Why Haier
Is Reorganizing Itself around the Internet of Things
The world’s largest and fastest-growing home
appliance company has always moved ahead of technological change. Now, as it
enters a world of sensors and artificial intelligence, it is shifting the way
it does business yet again.
I have been aware of the pressure that the
Internet has placed on the business models of large companies since at least
2000. That year, I attended the World Economic Forum’s annual meeting in Davos.
One major topic of discussion was the new economy that the Internet was
creating. Like many others at that time, I sensed that industrial society was
approaching a great turning point — moving toward an Internet-based economy.
Only by changing their way of thinking could business leaders catch up.
Today, the world has, of course, passed that
turning point. No longer do successful companies compete through their brands.
Instead, they compete through platforms — or, put another way, through linkages
among independent enterprises, aligned via their interoperable technologies and
their creative efforts.
Another economy is about to emerge now, with
similarly broad effects. It revolves around the Internet of Things (IoT), made
up of networks of human and technological activity embedded with sensors,
robotics, and artificial intelligence. When the IoT is fully in place,
successful enterprises will compete through ecosystems.

--- --- ---

[Given instruction] Carry on the piece about Haier reorganizing around the Internet of Things, starting after its last sentence.

[Material for finding displayed items]
--- --- ---

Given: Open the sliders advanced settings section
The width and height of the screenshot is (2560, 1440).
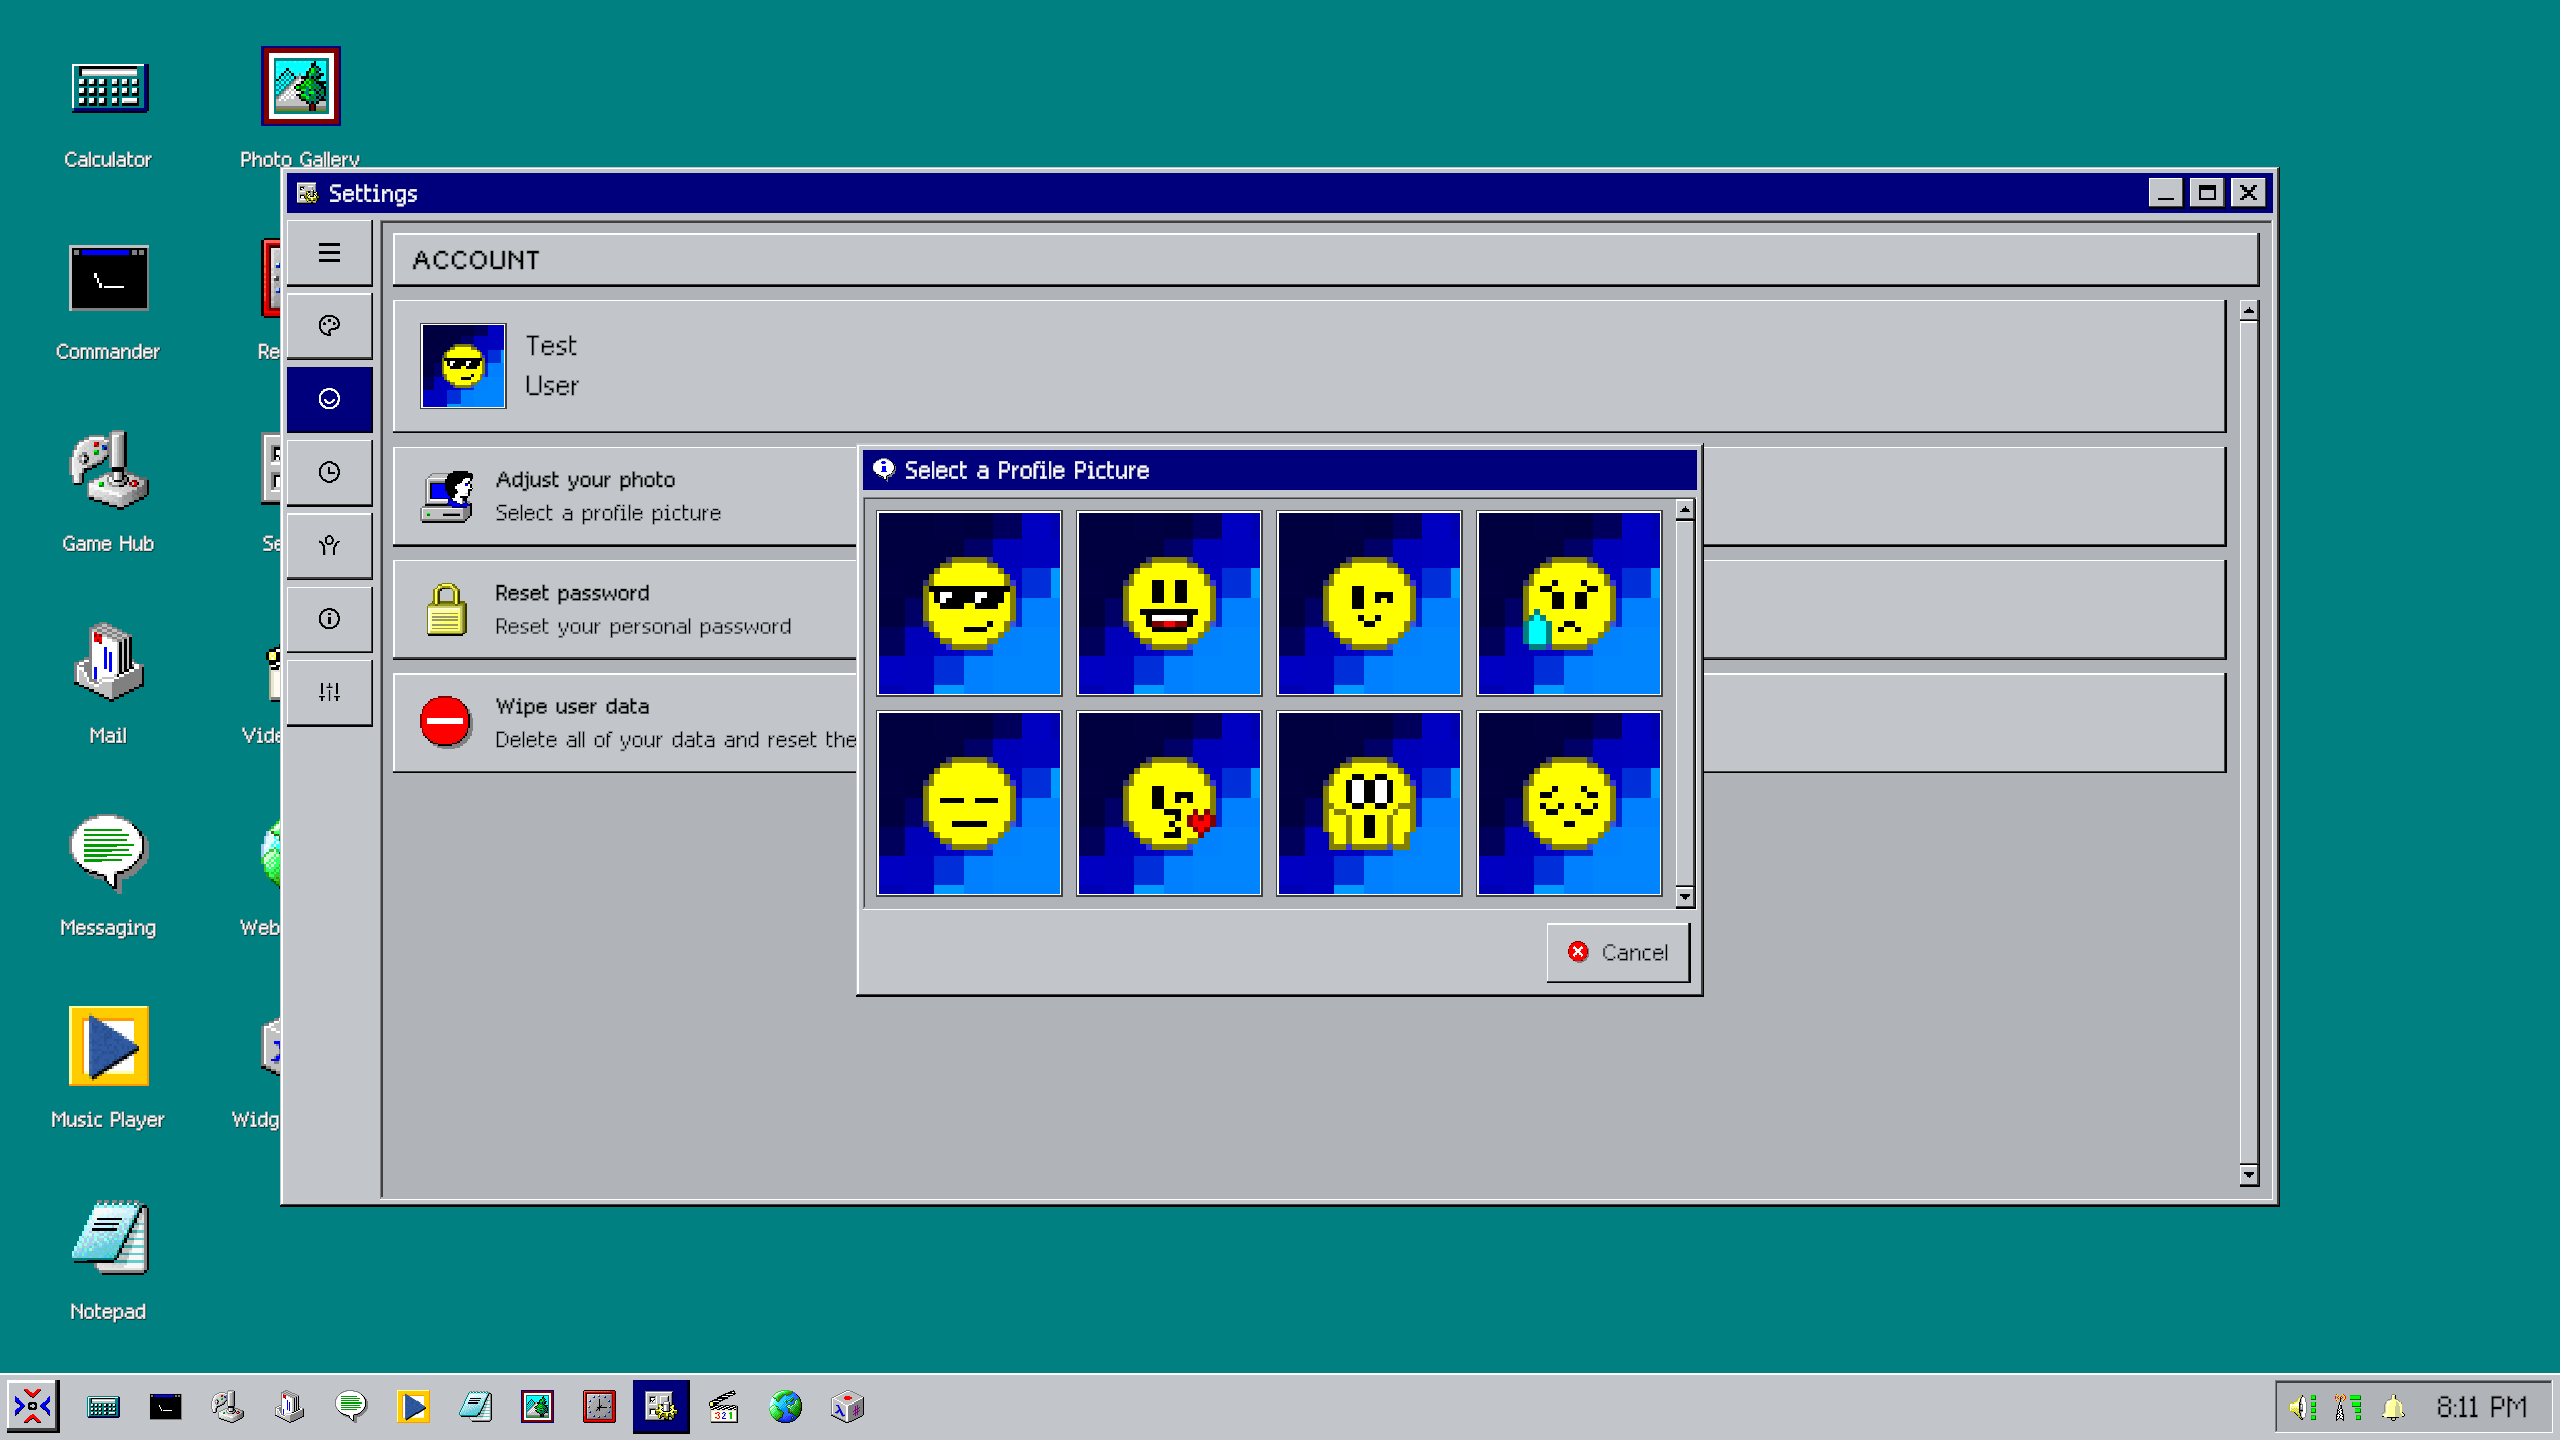Looking at the screenshot, I should pyautogui.click(x=329, y=692).

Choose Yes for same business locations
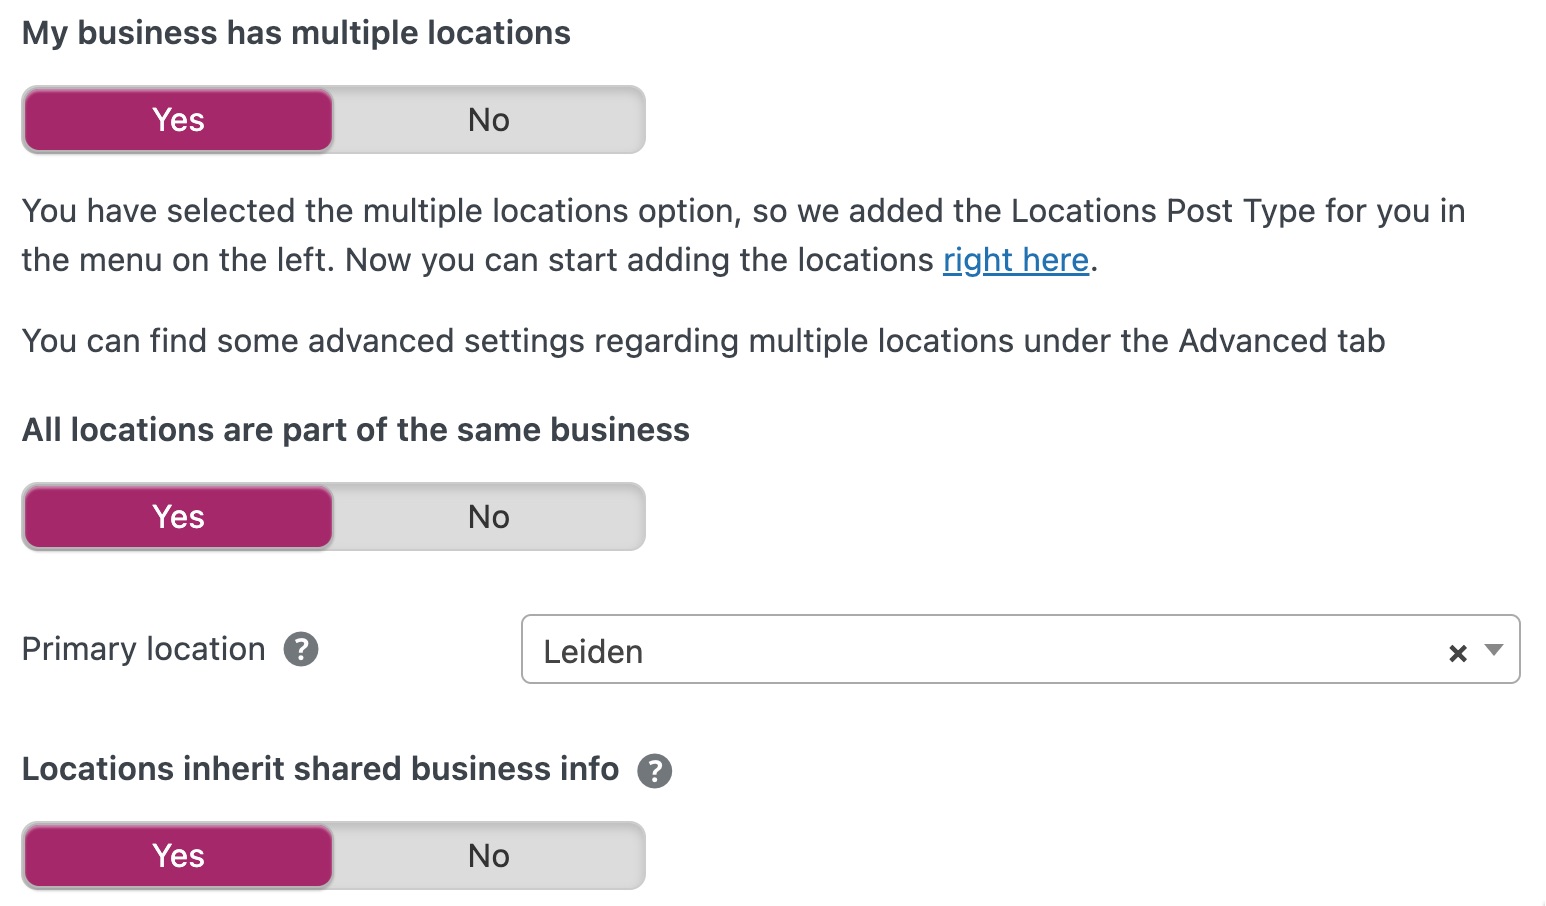point(178,517)
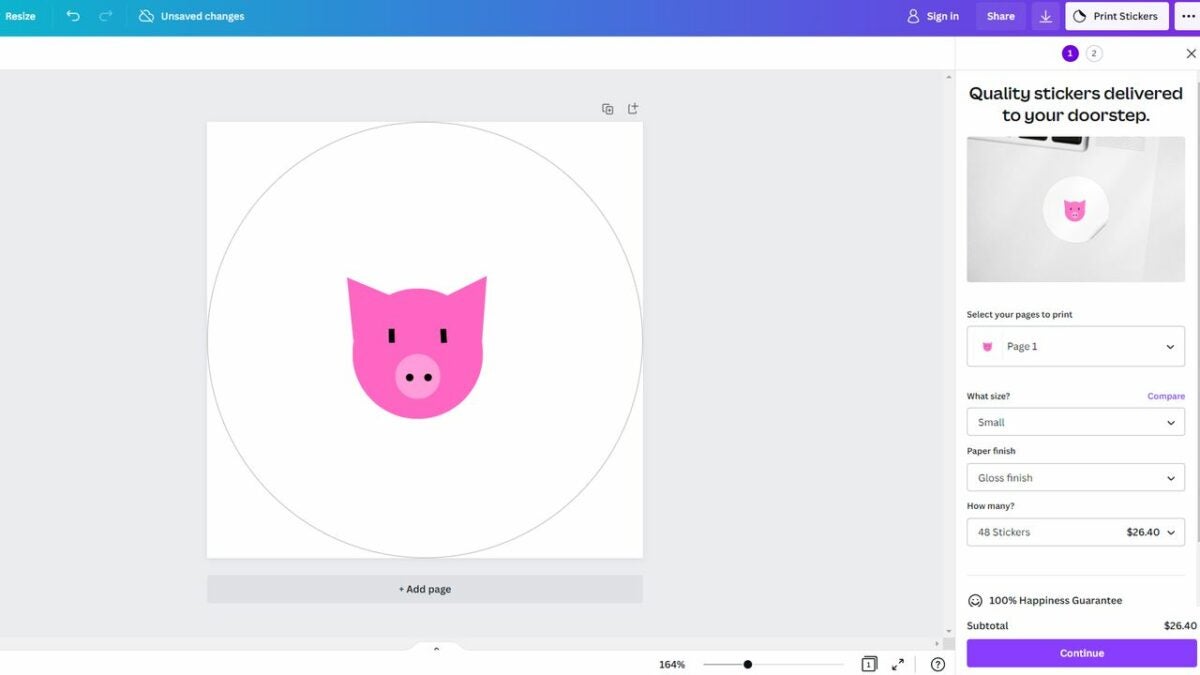Expand the 48 Stickers quantity dropdown
The image size is (1200, 675).
point(1075,531)
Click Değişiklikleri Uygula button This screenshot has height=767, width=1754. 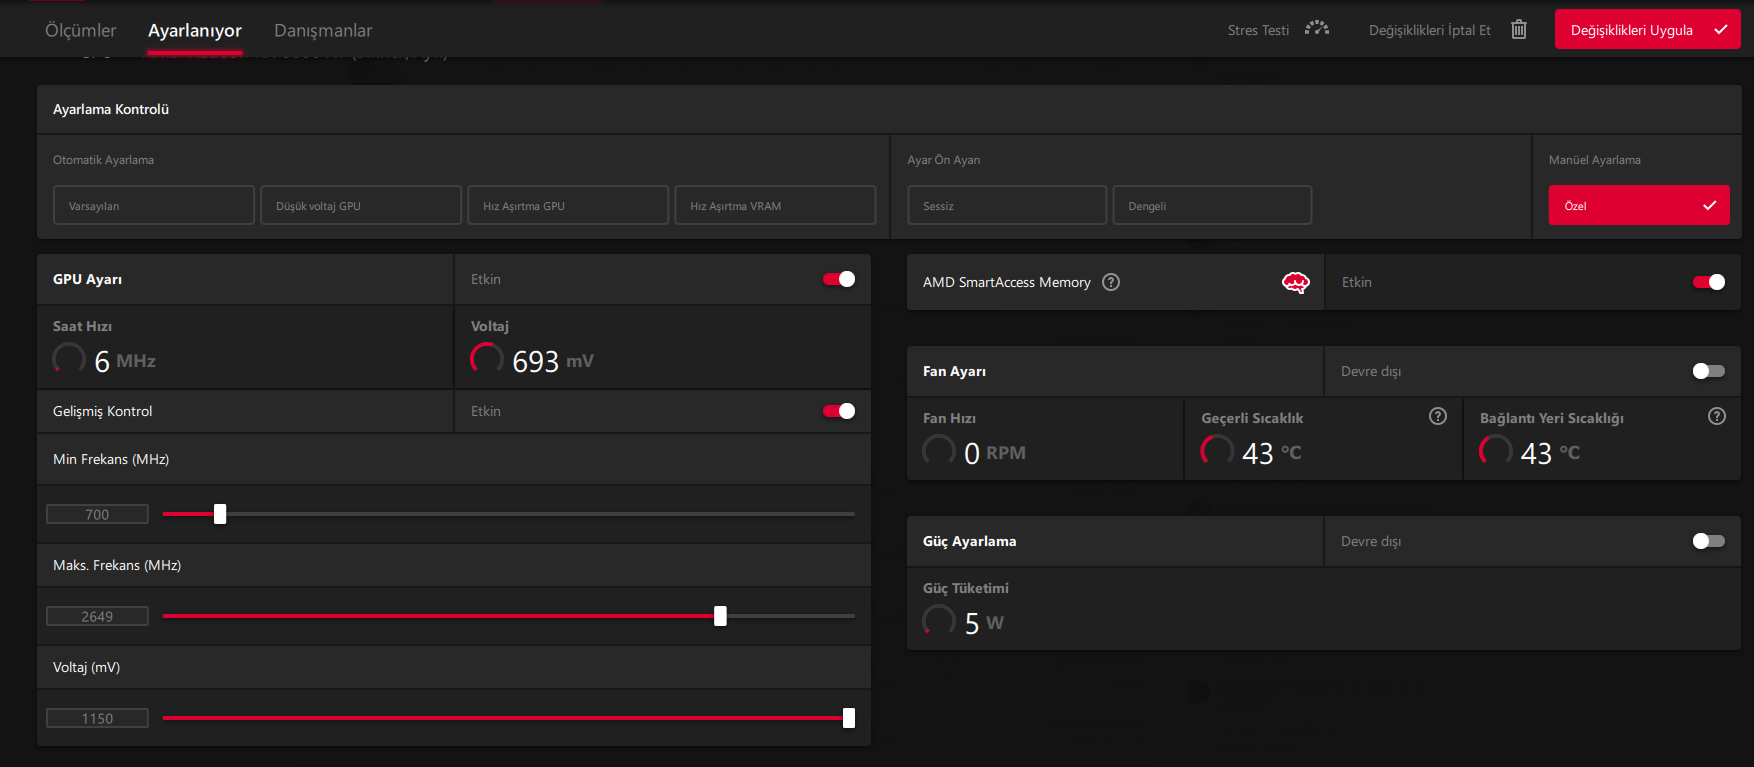1648,30
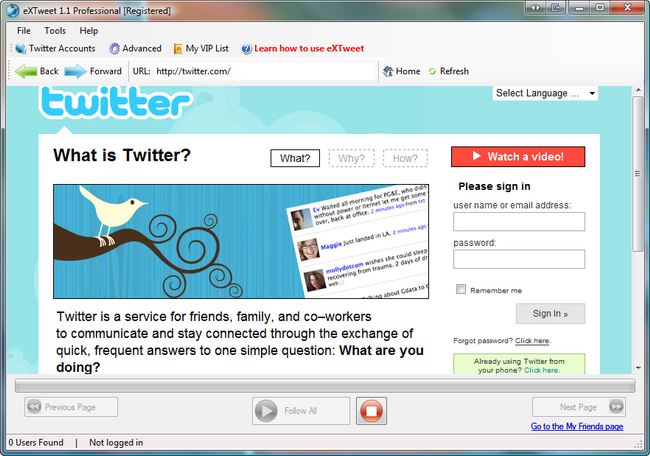Image resolution: width=650 pixels, height=456 pixels.
Task: Click the horizontal progress bar
Action: (x=325, y=386)
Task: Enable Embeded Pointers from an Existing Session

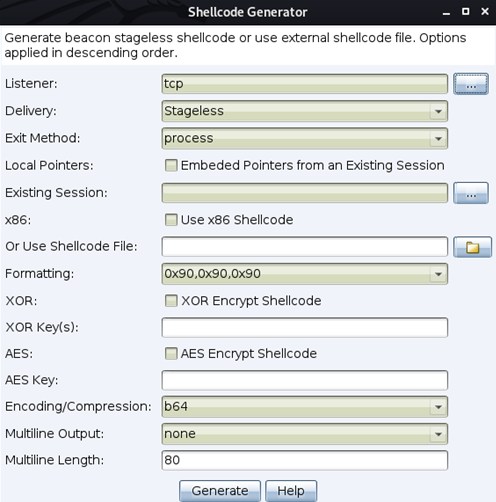Action: click(x=171, y=165)
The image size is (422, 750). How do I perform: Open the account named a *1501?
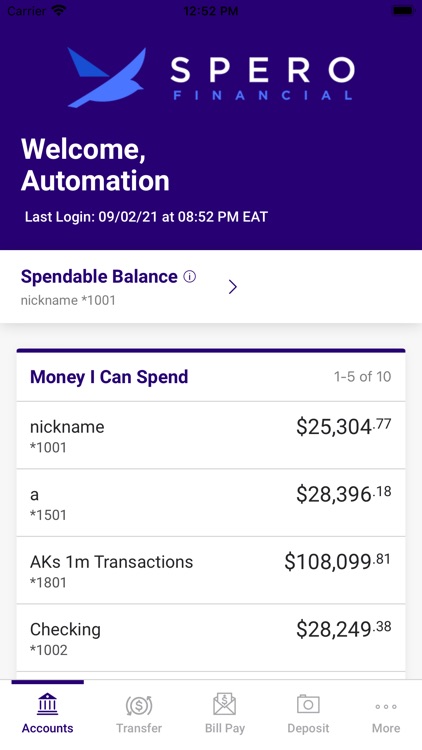[x=211, y=503]

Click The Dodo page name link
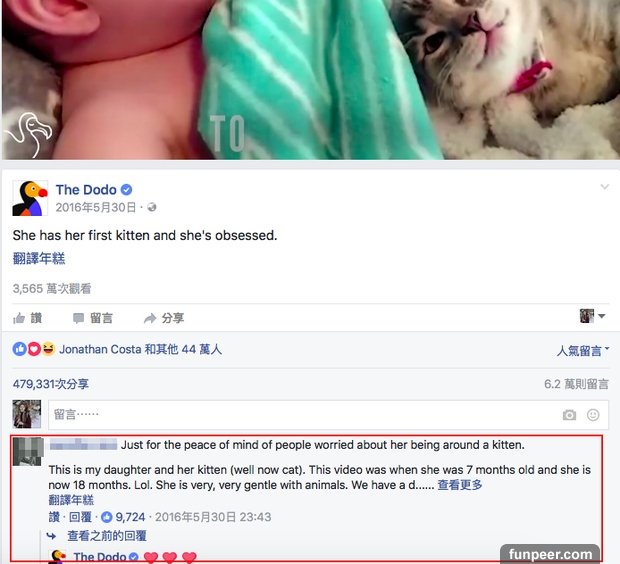(x=86, y=190)
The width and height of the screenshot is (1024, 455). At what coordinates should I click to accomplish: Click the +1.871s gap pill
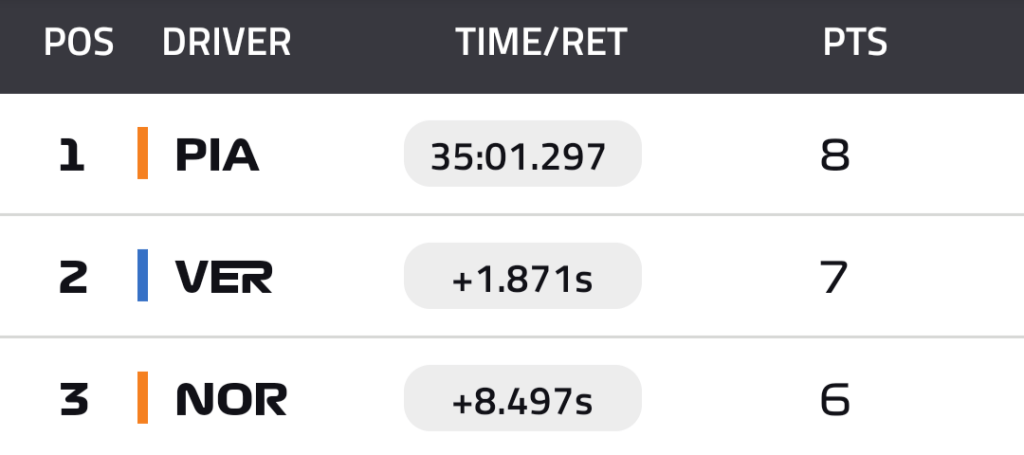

--- --- ---

[Expected answer]
Rendanheyi: An
Internet Strategy
At
Haier, for more than a decade, we have been deliberately changing our company
so we can stay ahead of these global transformations. In 2005, with the
Internet economy in mind, we began making innovations in our business model
that would help us adapt. We called our new model rendanheyi. Renrefers
to the employees, dan means user value, and heyi indicates
unity and an awareness of the whole system. The term rendanheyi suggests
that employees can realize their own value during the process of creating value
for users. This new model was intended to foster co-creation and win-win
solutions for employees and customers.
Rendanheyi has three main attributes:
1. The enterprise is transformed from a
closed system to an open system, a network of self-governing microenterprises
with free-flowing communication among them and mutually creative connections
with outside contributors.
2. Employees are transformed from executors
of top-down directions to self-motivated contributors, in many cases choosing
or electing the leaders and members of their teams.
3. Purchasers of our offerings are
transformed from customers to lifetime users of products and services designed
to solve their problems and increase their satisfaction.
In
effect, implementing the rendanheyimodel meant tearing apart the
walls of our enterprise and changing our structure into a collection of
entrepreneurial ventures. The Haier platform now connects more than 2,000
microenterprises in various locations around the world. The leaders of each
microenterprise have the type of power — power to make decisions, hire staff,
and control distribution — that would ordinarily accrue to the CEO of a
company, not to a division leader. They can also manage the capital, recruiting
external venture capital and conducting follow-up investment. They are, in
effect, partners in their area of the enterprise. Only by this means can new
opportunities be secured quickly; only when microenterprises are booming can a
company the size of Haier maintain the passion and vitality of a pioneer.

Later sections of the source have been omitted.